Vision‑language models can confidently answer questions even when the image provides no relevant evidence, a flaw dubbed “mirage.”
Researchers introduced Text‑Conditioned Layer‑wise Internal Alignment (TC‑LIA), a model‑agnostic detector that watches how image patch tokens align with a question across CLIP ViT‑H/14 layers. By projecting intermediate tokens into the final CLIP space and measuring cosine similarity, the method builds a trajectory of visual relevance. Combined with pixel‑level blank detection, zero‑shot domain routing and VLM self‑assessment, the ensemble was tested on five VQA domains and twelve backbones.

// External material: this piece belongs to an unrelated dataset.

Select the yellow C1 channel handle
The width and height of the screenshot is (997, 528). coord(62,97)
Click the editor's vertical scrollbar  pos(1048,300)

The approach pushes detection accuracy to 94.7% for the 32‑billion‑parameter Qwen2.5‑VL model, slashing mirage rates to 3.0% compared with baseline errors between 21.7% and 66.6%. For safety‑critical fields like medical imaging, catching a hallucination before it’s spoken could prevent false confidence in AI‑generated reports.
In context, this is the first systematic pre‑answer filter for VLMs, echoing earlier work on text‑only hallucination detection but extending it to multimodal reasoning.
Bottom line: TC‑LIA shows that VLMs can be made to self‑pause when visual evidence is missing, offering a practical safeguard as these systems move into high‑stakes applications.